Meeting development partners at World Bank/IMF Spring Meetings

The weather was unseasonably warm (with temperatures of up to 31°), but the news sent a chill down everybody’s spine: “Growth remains historically weak now and in the medium-term”, said the Managing Director of the International Monetary Fund (IMF), Kristalina Georgieva, as guests from all over the world flocked to Washington in mid- April to attend the traditional Spring Meetings of the World Bank and IMF.
Among them was OPEC Fund Director-General Abdulhamid Alkhalifa who led a delegation of the development institution to the meetings in the US capital. The agenda included talks with development partner countries and organizations as well as a series of media engagements. Using the opportunity to connect with the World Bank leadership, he met with the Vice Presidents for Eastern Europe and Central Asia, Antonella Bassani, Middle East and North Africa, Ferid Belhaj, South Asia, Martin Raiser, as well as Western and Central Africa, Ousmane Diagana.
The OPEC Fund head said: “In a volatile and turbulent environment the multinational development banks must continue to serve as an anchor of stability and safety. As the global economy passes through choppy waters, the demand for development support is rapidly increasing. Resources are limited and increasingly scarce and we must make sure that they are shared so that those in real need are not being neglected.”
Beyond the grim forecast that growth is set to hover around 3 percent for the next five years, the IMF’s lowest medium-term growth forecast since 1990, a second topic dominated the conversation among government representatives, policy-makers and development professionals: The growing realization that a root- and-branch reform of the international system of development finance is becoming more and more overdue.
The USA has taken a leading role in this process: Treasury Secretary Janet Yellen said in a keynote speech in February: “The world has changed, and we need these vital institutions to change along with it.” In doing so, the multilateral development banks (MDBs) are facing a dilemma: While on the one hand they are more and more called upon to address global challenges they are on the other hand not designed for such an approach and face a serious shortfall of resources.
For development organizations to play an enhanced and larger role, the current MDB design “is insufficient to meet the moment”, Yellen argued. “The MDBs’ core model involves countries borrowing to make specific investments aimed at addressing development constraints in their own countries.

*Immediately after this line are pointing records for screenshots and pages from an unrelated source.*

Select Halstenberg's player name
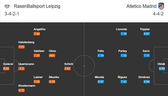 pos(26,42)
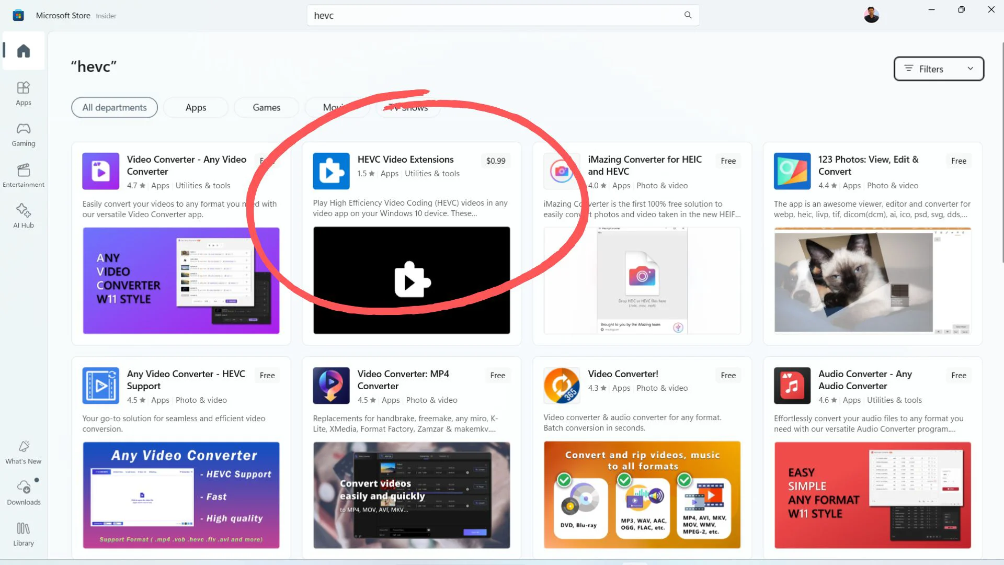This screenshot has height=565, width=1004.
Task: Open your account profile picture
Action: (871, 15)
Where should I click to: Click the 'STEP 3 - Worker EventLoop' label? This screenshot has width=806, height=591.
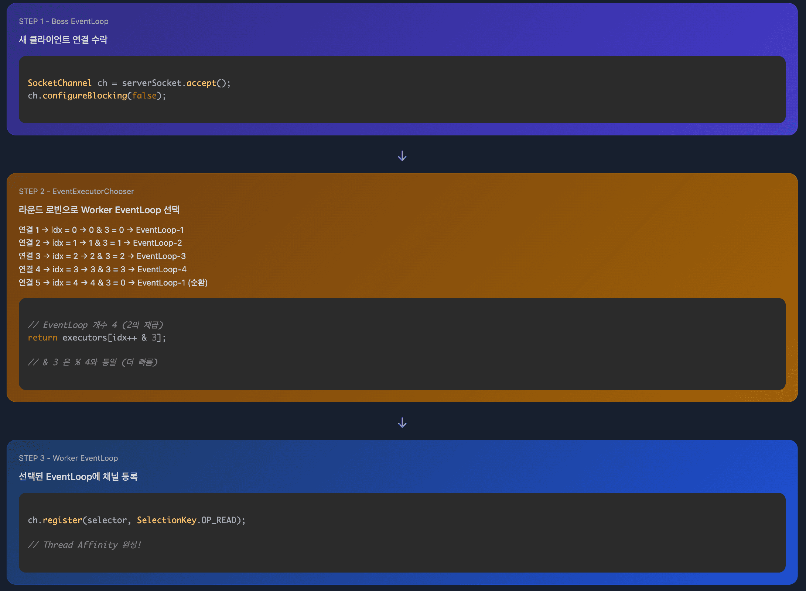tap(68, 458)
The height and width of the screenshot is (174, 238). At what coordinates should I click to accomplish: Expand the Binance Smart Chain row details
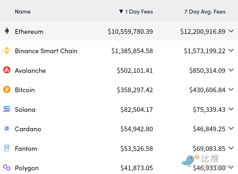(231, 50)
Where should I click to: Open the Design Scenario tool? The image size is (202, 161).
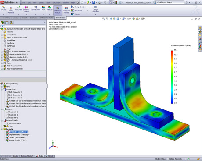[95, 9]
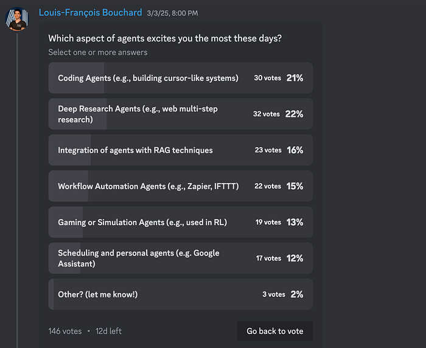The height and width of the screenshot is (348, 426).
Task: Click the 30 votes count label
Action: 267,78
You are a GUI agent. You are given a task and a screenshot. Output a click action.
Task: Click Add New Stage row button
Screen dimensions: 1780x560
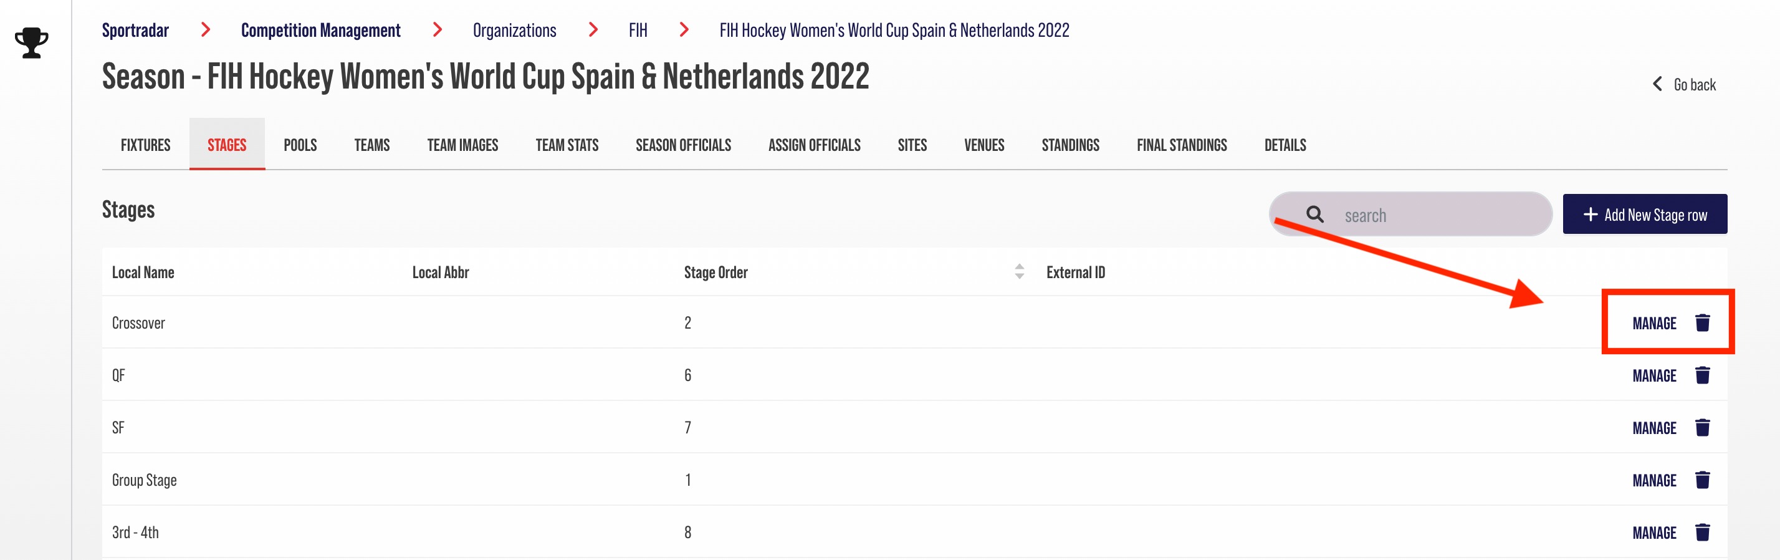[x=1645, y=214]
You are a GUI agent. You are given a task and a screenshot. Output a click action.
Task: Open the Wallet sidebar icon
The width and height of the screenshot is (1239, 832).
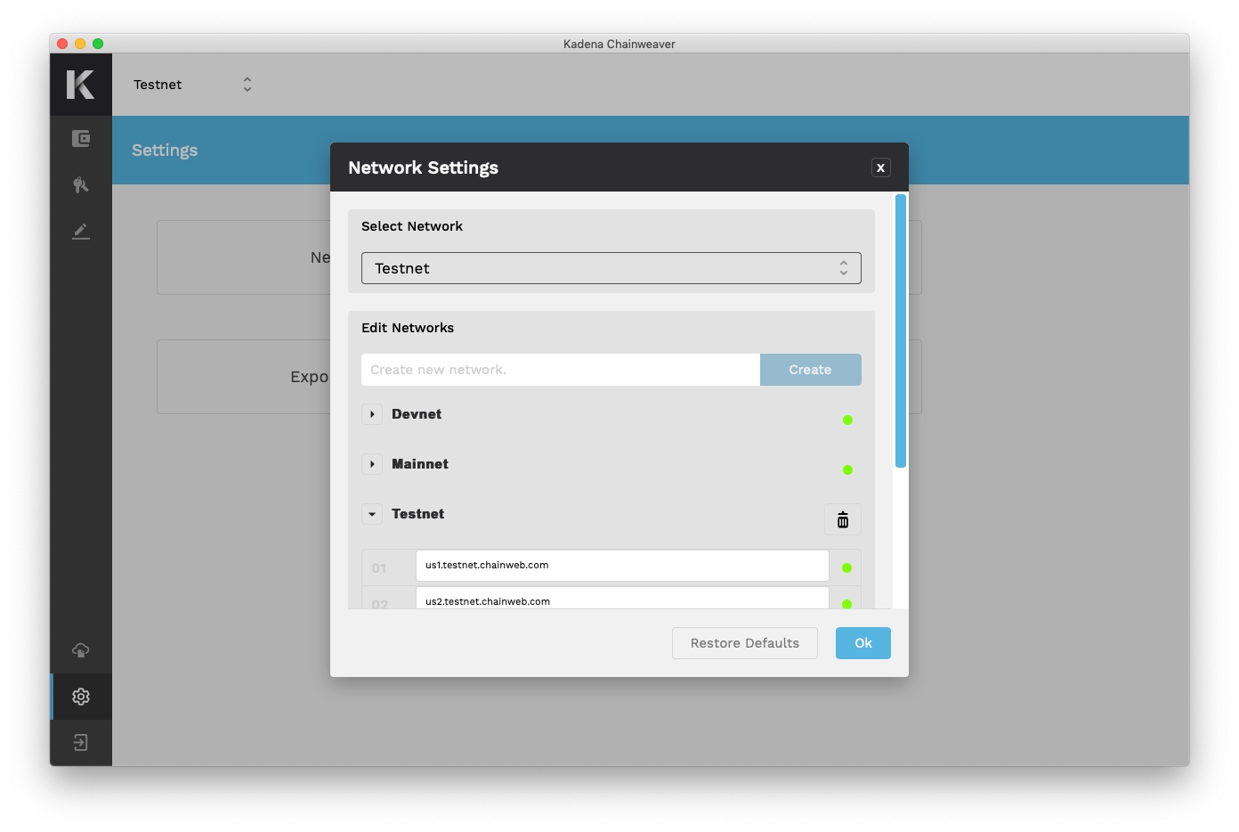tap(81, 138)
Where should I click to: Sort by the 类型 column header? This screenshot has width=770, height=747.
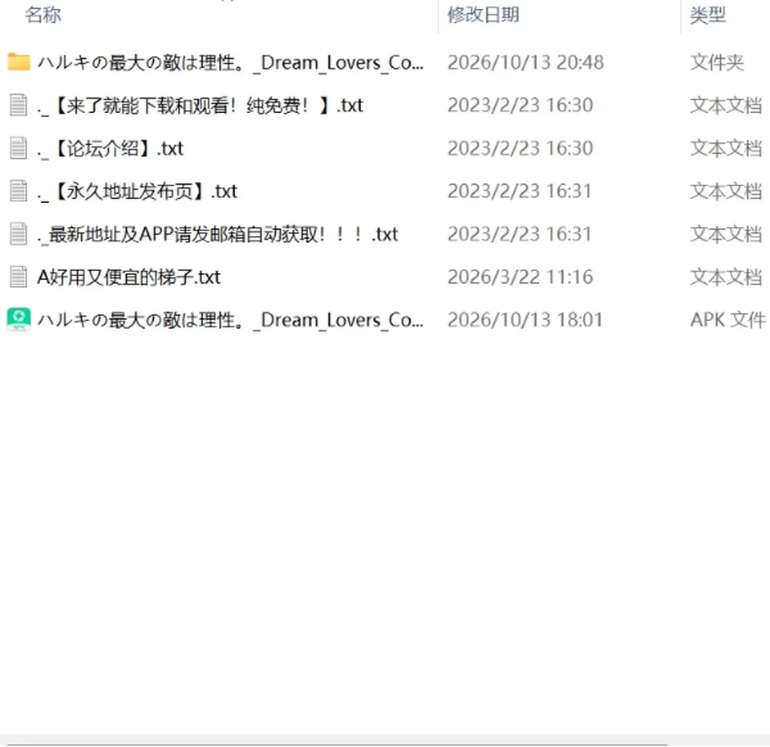707,14
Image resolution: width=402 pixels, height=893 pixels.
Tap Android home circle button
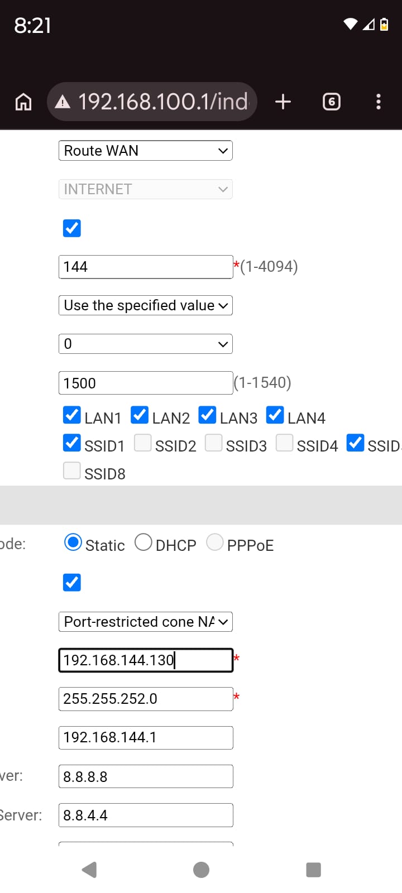pos(201,870)
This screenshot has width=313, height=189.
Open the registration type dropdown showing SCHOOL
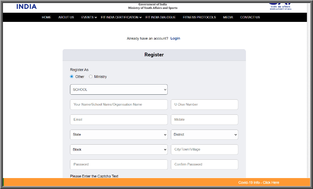pyautogui.click(x=118, y=89)
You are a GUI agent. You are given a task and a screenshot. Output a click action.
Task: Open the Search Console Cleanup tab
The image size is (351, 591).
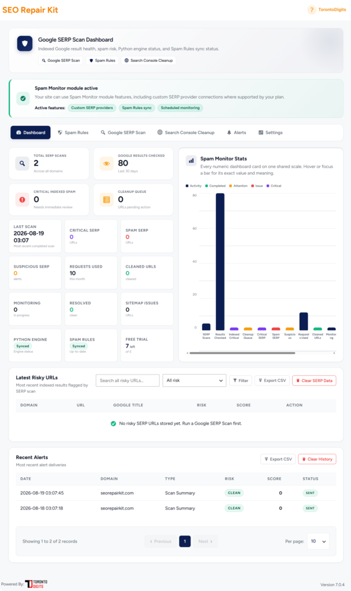pyautogui.click(x=186, y=133)
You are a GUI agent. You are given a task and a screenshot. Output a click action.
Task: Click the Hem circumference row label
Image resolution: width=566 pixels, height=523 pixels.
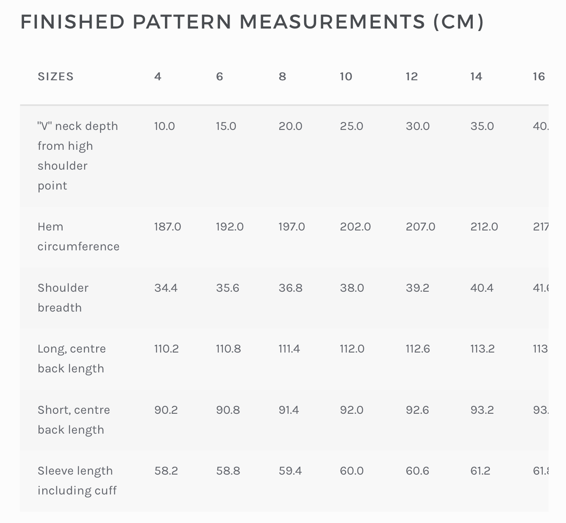[79, 236]
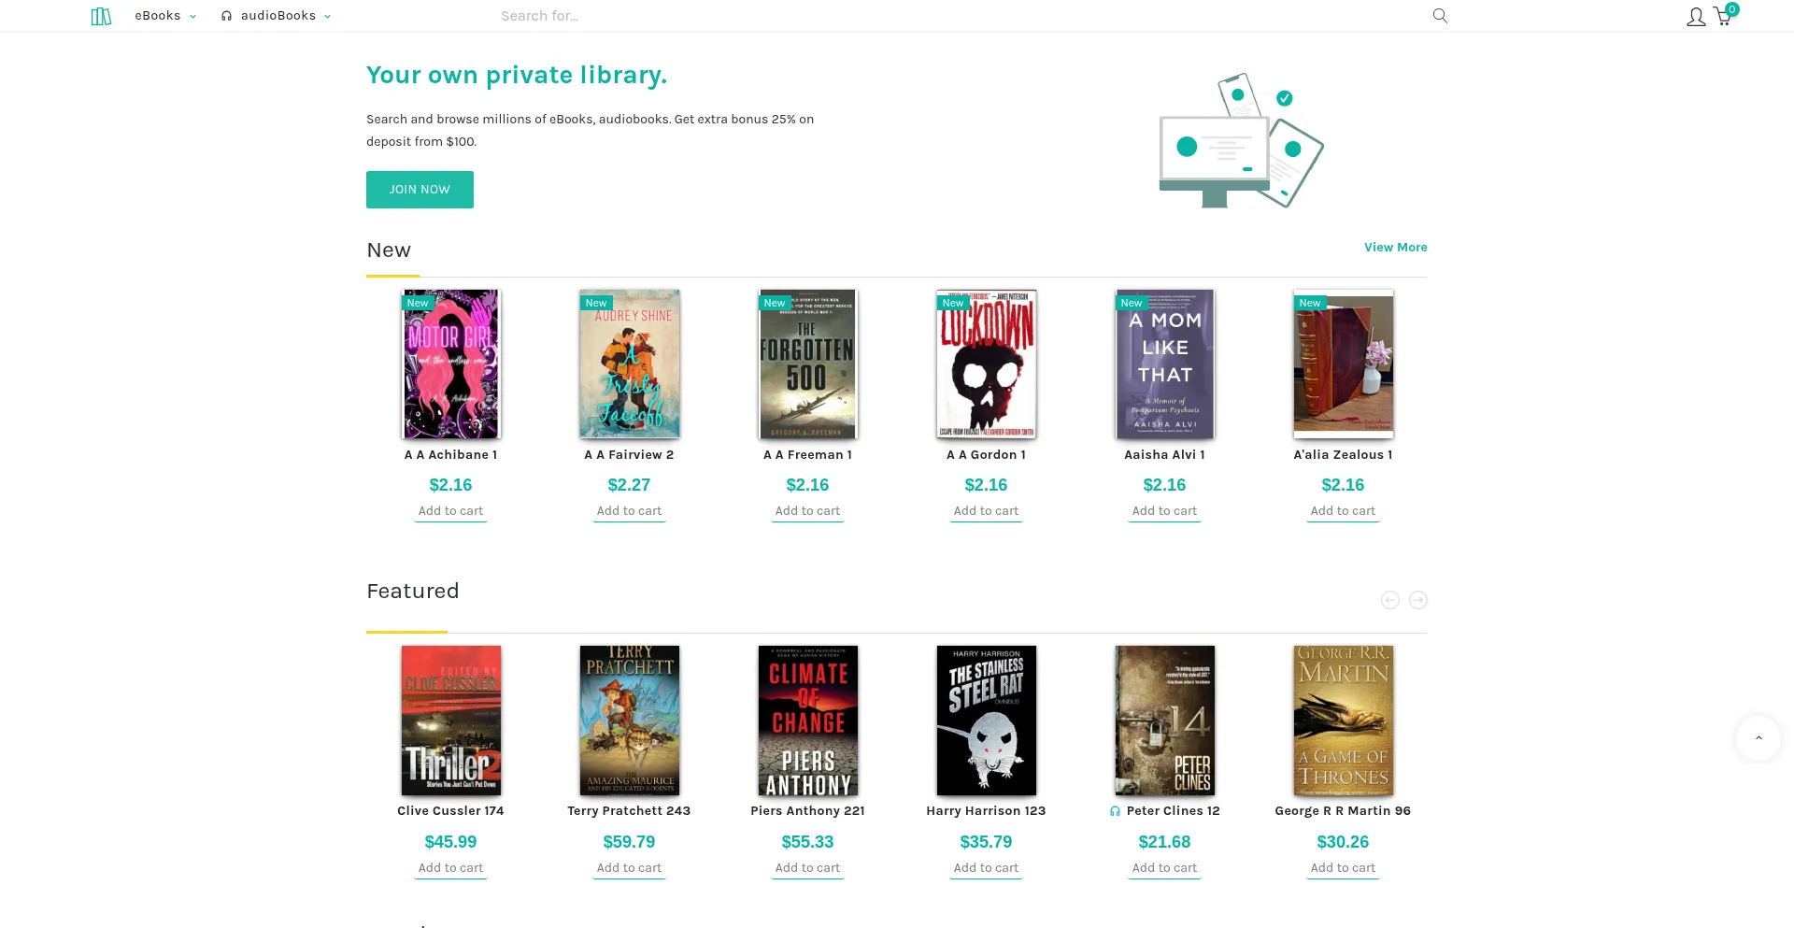Follow the View More link
This screenshot has width=1794, height=928.
(x=1395, y=248)
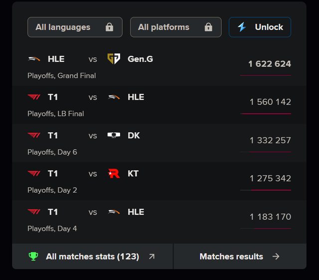Click the Matches results arrow icon
This screenshot has width=319, height=280.
(x=276, y=257)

Such a model will always underinvest in addressing global challenges – since the benefits of investments in global challenges stretch far beyond the borders of the country where a given project takes place.”
One prime example is climate change, where today a broad consensus exists that only global action can achieve much-needed progress but joint action remains difficult to deliver. Climate action is also a key concern of the OPEC Fund and Director- General Alkhalifa told the Arab news portal and newspaper The National in Washington: “It’s a challenge, but we are a development institution that feels its responsibility and we are taking those responsibilities seriously. We are happy to adress that challenge.” He also gave an interview to Bloomberg Asharq.
The OPEC Fund’s Climate Action Plan, adopted last September, sets the target to raise climate funding to 40 percent of all new financing by 2030, while at the same time continuing to tackle energy poverty. The OPEC Fund head added: “There are millions and millions of people in low-income countries who have no access to energy or electricity.” Without energy there can be no development.
The high demand for support was also reflected in the large number of countries the OPEC Fund delegation - which included Public Sector Assistant Director-General Fuad Albassam, General Counsel Violet Onyemenam, Senior Advisor Sami Ben Daamech, Head of Institutional and Administrative-Legal Hanno Scheuch, Public Sector Director, Asia & Pacific Jaafar Al-Mahdi, Private Sector Director for Business Development Khalid Khadduri and Private Sector Senior Investment Manager Richard Egobi - met for bilateral meetings. Talks with senior delegations from the Comoros, Philippines, Seychelles, Sri Lanka, Tanzania and Uzbekistan revolved around the intensification of cooperation through concrete public and private sector projects.
In the same vein, a meeting with Makhtar Diop, Managing Director of the International Finance Corporation (IFC), provided the opportunity to discuss the role of the private sector. The two heads agreed that MDBs not only need to become considerably more successful in mobilizing private sector funding, but also must learn from the private sector in critical areas such as competitiveness, innovation and responsiveness.